TASK STATEMENT
Report every line of the listing below that contains the string "Viewport", treating uppercase and lowercase letters as distinct.

ROWS

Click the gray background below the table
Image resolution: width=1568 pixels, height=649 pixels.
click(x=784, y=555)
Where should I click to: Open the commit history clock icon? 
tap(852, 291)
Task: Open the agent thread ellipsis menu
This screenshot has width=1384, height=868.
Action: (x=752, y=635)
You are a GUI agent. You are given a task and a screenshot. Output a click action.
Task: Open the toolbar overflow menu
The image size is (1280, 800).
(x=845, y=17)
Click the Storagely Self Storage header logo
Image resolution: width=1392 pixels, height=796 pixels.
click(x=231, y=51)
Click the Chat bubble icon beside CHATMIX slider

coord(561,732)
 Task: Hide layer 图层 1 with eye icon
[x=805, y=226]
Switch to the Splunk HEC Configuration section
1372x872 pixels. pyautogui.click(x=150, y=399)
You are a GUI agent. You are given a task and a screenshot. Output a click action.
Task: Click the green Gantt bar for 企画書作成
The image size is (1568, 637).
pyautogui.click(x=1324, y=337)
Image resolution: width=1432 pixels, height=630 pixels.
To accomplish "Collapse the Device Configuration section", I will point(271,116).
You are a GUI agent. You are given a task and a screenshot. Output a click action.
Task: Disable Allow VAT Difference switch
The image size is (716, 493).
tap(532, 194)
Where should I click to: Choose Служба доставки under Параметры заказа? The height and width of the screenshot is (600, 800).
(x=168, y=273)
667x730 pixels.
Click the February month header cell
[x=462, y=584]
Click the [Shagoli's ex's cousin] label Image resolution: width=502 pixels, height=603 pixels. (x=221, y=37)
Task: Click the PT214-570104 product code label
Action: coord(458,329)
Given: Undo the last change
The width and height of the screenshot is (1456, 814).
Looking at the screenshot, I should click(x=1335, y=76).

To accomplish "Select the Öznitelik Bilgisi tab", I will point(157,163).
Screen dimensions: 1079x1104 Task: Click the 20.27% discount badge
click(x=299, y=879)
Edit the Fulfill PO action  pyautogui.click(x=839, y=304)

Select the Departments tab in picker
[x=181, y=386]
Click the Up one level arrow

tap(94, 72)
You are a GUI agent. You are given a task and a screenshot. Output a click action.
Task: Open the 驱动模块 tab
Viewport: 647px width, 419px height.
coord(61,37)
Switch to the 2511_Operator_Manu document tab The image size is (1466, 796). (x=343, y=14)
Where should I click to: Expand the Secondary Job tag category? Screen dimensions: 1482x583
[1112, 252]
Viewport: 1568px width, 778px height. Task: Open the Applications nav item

EXPECTED ANSWER
Viewport: 647px width, 419px height.
Viewport: 1568px width, 778px height. Task: Open the Applications nav item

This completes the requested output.